Neste dia 23 de agosto honramos a memória dos homens e das mulheres que, em 1791, em São Domingos, se revoltaram e abriram o caminho para o fim da escravatura e da desumanização. Honramos a sua memória e a de todas as outras vítimas da escravatura que eles representam.
A luta contra o tráfico e a escravatura é universal e intemporal. É por esta razão que a UNESCO envidou esforços para lançar o Dia Internacional da Recordação do Tráfico Negreiro e da sua Abolição. Este dia especial reconhece a importância da luta daqueles que, submetidos à negação da sua própria humanidade, triunfaram sobre o sistema da escravatura e afirmaram a universalidade dos princípios da dignidade humana, da liberdade e da igualdade.
O horror da escravidão faz-nos refletir e questionar a humanidade. A escravidão é o resultado de uma conceção racista do mundo que desvirtua todos os aspetos da atividade humana. Esta visão do mundo, estabelecida como um sistema de pensamento e ilustrada nos mais variados tipos de obras filosóficas e artísticas, tem sido a base de práticas políticas, económicas e sociais, de alcance e consequências mundiais, que se reflete ainda hoje em discursos e atos de violência, não isolados, e que estão diretamente ligados a esta história intelectual e política.

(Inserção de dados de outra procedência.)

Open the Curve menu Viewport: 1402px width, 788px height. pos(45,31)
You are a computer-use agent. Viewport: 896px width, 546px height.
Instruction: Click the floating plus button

Para que possamos tirar lições da história, temos de deslindar este sistema, desconstruir os mecanismos retóricos e pseudocientíficos utilizados para o justificar e devemos recusarmo-nos a aceitar qualquer concessão ou apologia que por si só comprometa os princípios. Tal lucidez é o requisito fundamental para a reconciliação entre a memória e a luta contra todas as formas atuais de escravidão que continuam a afetar milhões de pessoas, particularmente mulheres e crianças.
O ano de 2019 é particularmente importante para este Dia Internacional. É altura de se fazer um balanço e adotar novas perspetivas, a meio da Década Internacional de Afrodescendentes (2015-2024), proclamada pela Assembleia Geral das Nações Unidas para incentivar os Estados-Membros a aplicarem estratégias de luta contra o racismo e a discriminação.
Este ano marca igualmente o vigésimo quinto aniversário do Projeto “A Rota do Escravo: Resistência, Liberdade, Património” da UNESCO. Ao longo de um quarto de século, a Organização tem trabalhado para ajudar os governos, as universidades, os media e a sociedade civil a examinarem este trágico capítulo da nossa história não só para combater a ignorância e a negação de um passado que, apesar de tudo, foi extensamente documentado, de forma escrita, oral e material como para dar a conhecer este património em toda a sua complexidade. Neste aniversário, os holofotes estão voltados para Benim, onde o projeto foi lançado em 1994, e onde o Comité Científico Internacional para o Projeto “A Rota do Escravo” será convidado a fazer um balanço do trabalho feito e a propor novas perspetivas de acordo com o mundo atual.
Por último, 2019 é o ano em que o Gana celebra o “Ano do regresso” e os laços históricos do país com a diáspora africana, um reconhecimento que assinala o 400º aniversário da chegada dos primeiros escravos africanos à colónia inglesa de Jamestown.
Todas estas celebrações encorajam-nos a continuar a reunir esforços para pôr um fim definitivo à exploração humana e para garantir que a memória das vítimas e dos que lutaram por esta liberdade continue a ser uma fonte de inspiração para as gerações futuras.